Applying this "use-oriented approach" (People v Carter, 53 NY2d at 116), the Court of Appeals and this Court have held that a sidewalk or concrete surface can, in certain circumstances, be "used" as a dangerous instrument (see People v Galvin, 65 NY2d 761, 763 [1985]; see also People v Warren, 98 AD3d 634, 634 [2012]; People v Melville, 298 AD2d 601, 601 [2002]). However, in each of these cases, the defendant was charged or convicted of a crime defined by intentional conduct, whereas the defendant in this case was convicted of a crime involving reckless conduct.

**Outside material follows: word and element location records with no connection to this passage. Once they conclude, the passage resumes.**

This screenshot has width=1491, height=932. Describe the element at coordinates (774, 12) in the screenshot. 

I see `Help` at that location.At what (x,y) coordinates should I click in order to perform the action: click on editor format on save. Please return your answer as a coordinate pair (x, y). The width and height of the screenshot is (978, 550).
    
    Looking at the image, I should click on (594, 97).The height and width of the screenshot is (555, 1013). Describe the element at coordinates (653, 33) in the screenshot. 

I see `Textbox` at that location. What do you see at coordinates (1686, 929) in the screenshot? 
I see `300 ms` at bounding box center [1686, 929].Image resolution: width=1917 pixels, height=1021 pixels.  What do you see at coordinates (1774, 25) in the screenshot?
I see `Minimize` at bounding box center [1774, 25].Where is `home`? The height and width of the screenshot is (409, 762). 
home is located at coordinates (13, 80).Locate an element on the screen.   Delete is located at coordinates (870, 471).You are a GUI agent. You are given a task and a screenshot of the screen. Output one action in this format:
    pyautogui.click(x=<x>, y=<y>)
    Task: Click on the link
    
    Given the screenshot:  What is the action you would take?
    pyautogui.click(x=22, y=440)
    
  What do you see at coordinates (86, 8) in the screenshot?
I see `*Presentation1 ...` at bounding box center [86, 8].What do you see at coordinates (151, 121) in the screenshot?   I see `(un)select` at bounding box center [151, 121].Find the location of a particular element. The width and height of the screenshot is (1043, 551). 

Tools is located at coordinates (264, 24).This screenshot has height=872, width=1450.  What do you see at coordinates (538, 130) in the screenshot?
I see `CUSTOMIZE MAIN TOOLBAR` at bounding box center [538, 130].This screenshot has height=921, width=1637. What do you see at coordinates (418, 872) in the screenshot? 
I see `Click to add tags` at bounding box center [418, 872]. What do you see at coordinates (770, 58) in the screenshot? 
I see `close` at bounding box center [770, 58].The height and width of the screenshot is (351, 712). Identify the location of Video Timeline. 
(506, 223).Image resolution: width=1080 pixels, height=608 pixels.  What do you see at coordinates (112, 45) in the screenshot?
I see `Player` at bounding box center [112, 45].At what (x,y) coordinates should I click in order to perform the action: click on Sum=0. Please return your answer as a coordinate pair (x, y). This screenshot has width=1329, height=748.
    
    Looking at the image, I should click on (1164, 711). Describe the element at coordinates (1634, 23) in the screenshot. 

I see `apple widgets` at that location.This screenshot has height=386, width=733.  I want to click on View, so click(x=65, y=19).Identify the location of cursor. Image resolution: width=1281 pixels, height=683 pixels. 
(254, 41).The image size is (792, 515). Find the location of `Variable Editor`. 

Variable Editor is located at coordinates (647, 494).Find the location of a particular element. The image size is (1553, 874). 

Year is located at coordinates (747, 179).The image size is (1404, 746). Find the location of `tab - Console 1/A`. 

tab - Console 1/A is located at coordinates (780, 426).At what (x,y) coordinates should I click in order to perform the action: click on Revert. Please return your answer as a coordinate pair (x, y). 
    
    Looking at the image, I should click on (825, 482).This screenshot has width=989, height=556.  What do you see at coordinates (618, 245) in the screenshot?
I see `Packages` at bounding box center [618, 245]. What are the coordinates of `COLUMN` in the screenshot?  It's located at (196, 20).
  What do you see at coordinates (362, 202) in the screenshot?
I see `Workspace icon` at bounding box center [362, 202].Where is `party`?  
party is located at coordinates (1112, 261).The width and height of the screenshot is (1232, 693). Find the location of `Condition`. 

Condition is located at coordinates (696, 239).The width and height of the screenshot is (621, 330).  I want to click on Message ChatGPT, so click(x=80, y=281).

We agree with the People's interpretation of Penal Law § 120.05 (4) that the reckless mens rea must be read to modify the phrase "by means of . . . a dangerous instrument" (see Penal Law § 15.05 [3]), and that the statute does not, as the Supreme Court held, require "purposeful use" of the dangerous instrument (see Penal Law § 15.15 [1]; see also People v Charles, 222 AD2d 687, 688 [1995]). However, we disagree with the People's contention that Penal Law § 120.05 (4) does not require that the serious physical injury be recklessly caused by the use of a dangerous instrument. Such a reading of the statute ignores the definition of dangerous instrument, which expressly focuses on the circumstances in which the instrument is "used" (Penal Law § 10.00 [13]), and the use-oriented approach that has evolved directly from that definition (see People v Carter, 53 NY2d at 116). Moreover, a person can "use" a dangerous instrument in a reckless manner (see e.g. People v Heier, 90 AD3d 1336, 1336-1337 [2011]; People v Ryan, 55 AD3d 960, 961 [2008]; People v Grenier, 250 AD2d 874, 875 [1998]; People v Cameron, 123 AD2d 325, 325-326 [1986]). Therefore, a conviction under Penal Law § 120.05 (4) requires legally sufficient evidence establishing that the defendant recklessly "used" the dangerous instrument.
Here, viewing the evidence in the light most favorable to the People (see People v Contes, 60 NY2d 620, 621 [1983]), there was no valid line of reasoning and permissible inferences that could lead a rational person to the conclusion that the defendant recklessly used the sidewalk to cause serious physical injury to Kim. Although Kim's injuries were undoubtedly caused by his head striking the sidewalk, it cannot be said that the defendant, in the act of punching Kim, "used" the sidewalk such that he was "aware of and consciously disregard[ed] a substantial and unjustified risk" (Penal Law § 15.05 [3]) that the sidewalk was "readily capable of causing . . . serious physical injury" (Penal Law § 10.00 [13]).
Accordingly, the Supreme Court properly granted that branch of the defendant's motion which was pursuant to CPL 330.30 (1) to reduce his conviction of assault in the second degree (Penal Law § 120.05 [4]) to assault in the third degree (Penal Law § 120.00 [2]). Mastro, J.P., Chambers, Dickerson and Connolly, JJ., concur. [Prior Case History: 43 Misc 3d 558.]